Regulation of Renal H+ Excretion / HCO3- reabsorption
- Acidosis – Increase H+ secretion by
- Increased insertion of H+ ATPase on luminal (Apical) membrane.
- Increased activity of Na+- H+ Antiport on luminal (Apical) membrane.
- Increased activity of Na+- HCO:- antiport on basolateral membrane.
Alkalosis decrease H+ secretions
- Extracellular volume – H+ Secretion is lined with Na+ Reabsorption so factors affecting Na+ absorption will secondarily affect H+ Secretion. Change in ECF volume will stimulate rennin angiotensin aldesterone system (RAAS).
RAAS stimulates Na+ K+ Pump and Na+ H+ anti-port on luminal side. Thus increase the H+ excretion leading to alkalosis.
- Plasma K+ concentration
- ↓ K+ ➜ increase K+ absorption in exchange of H+ and increased HCO3 reabsorption leads to alkalosis.

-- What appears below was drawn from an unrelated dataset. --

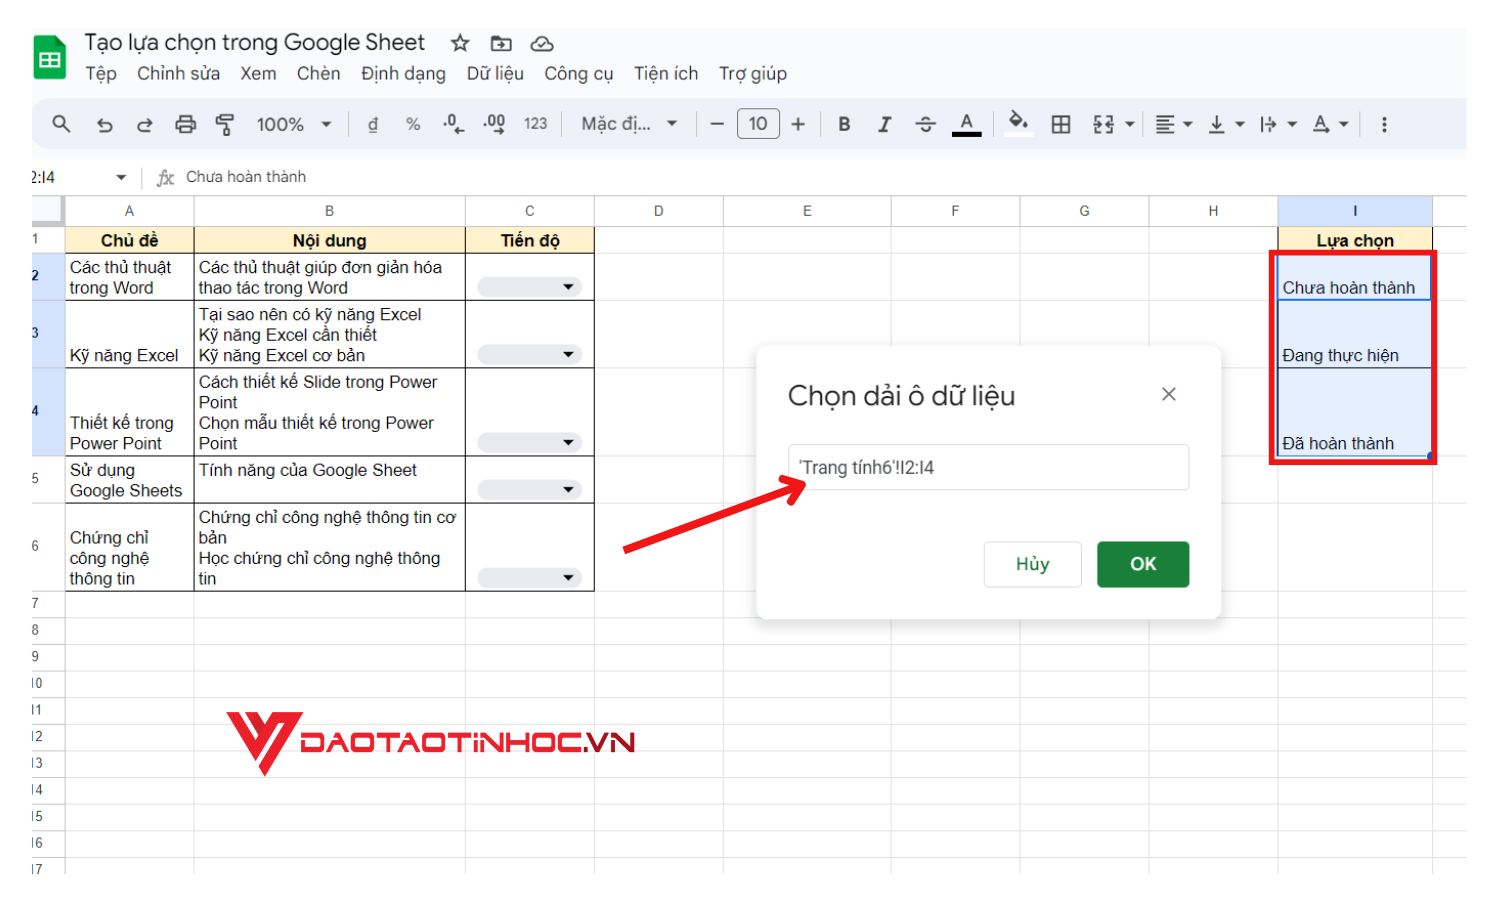Click the Undo icon
Screen dimensions: 1500x900
coord(106,123)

- ↑ K+ ➜ decreases K+ absorption in exchange of H+ leads to acidosis.
- Arterial pCO2
An increase in arterial pco2 results in increased renal H+ secretion and increased bicarbonate reabsorption. The converse also applies.
- Ammonium
The kidney responds to an acid load by increasing tubular production and urinary excretion of NH4+. The mechanism involves an acidosis-stimulated increase of glutamine metabolism by the kidney leading to increased production of NH4+ and HCO3- by the tubule cells. This is very important step during chronic metabolic acidosis. This increase in ammonium excretion takes several days to reach its maximum following an acute acid load which is known as lag period. Ammonium excretion can increase up to 300 mmol/day.
Renal net acid secretion
Net acid excretion (NAE) is the net amount of acid excreted in the urine per unit time. It is expressed in units of milliliters per minute (ml/min).
NAE : urine flow rate X (urine acid concentration – urine bicarbonate concentration).

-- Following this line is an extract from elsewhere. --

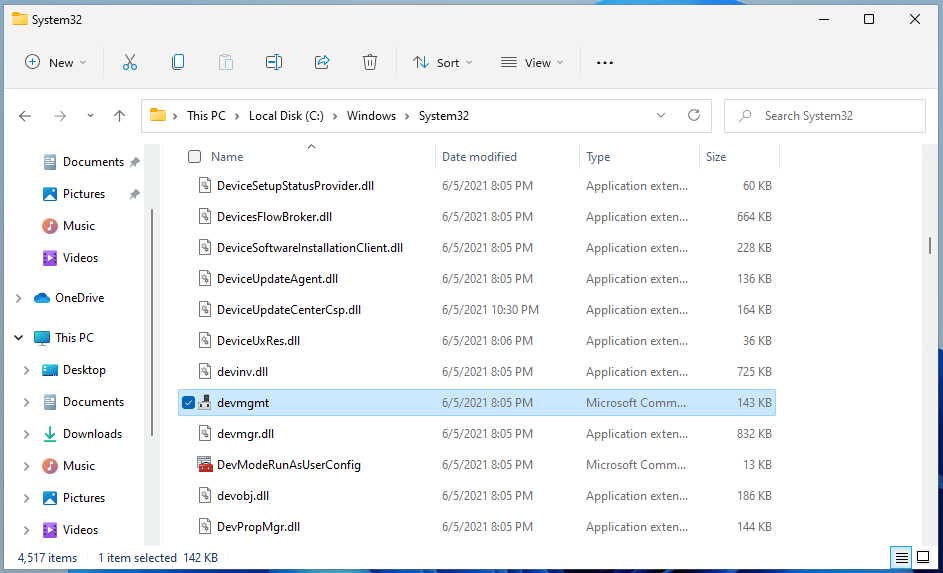Open the View menu
This screenshot has height=573, width=943.
point(532,62)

Urine acid concentration includes urine concentration of ammonium, titratable acid.
Urine bicarbonate concentration is subtracted from urine acid concentration as the loss of bicarbonate is physiologically equivalent to a gain in acid. As H+ is added to the body because of urinary HCo3- loss.
NAE = v X(UNH4 + UTA – UHCO3) where
NAE = net acid excretion
V = volume of urine produced per unit time
UNH4 = urine concentration of ammonium
UTA = urine concentration of titratable acid
UHCO3 = urine concentration of bicarbonate
Normally there is no urinary HCO3- and therefore: Net acid excretion (NAE) = titratable acidity + NH4+.
Summary
- Titratable acidity depend on the dietary intake of phosphate and PTH levels so it cannot be regulated to increase acid excretion.
- The kidney’s respond to increased acid load by increasing ammonium Production and excretion.
- Significant feature of buffers (titrable acidity and ammonium) excretion is the regeneration of bicarbonate ions.
- The kidney should reabsorb all filtered HCO3- to maintain acid base balance.
- Maximal acidification of urine takes place in collecting tubule.
- In acidosis, ammonium production increases and for adequate ammonium excretion maximal acidification of the urine in the collecting tubule must take place.
- Aldosterone stimulates secretion of hydrogen ion in the collecting duct.
- The extracellular pH is the major physiologic controller of net acid excretion, but in pathological conditions, the effective circulating volume, aldosterone, plasma Ki concentration all can affect acid excretion, independent of the systemic PH.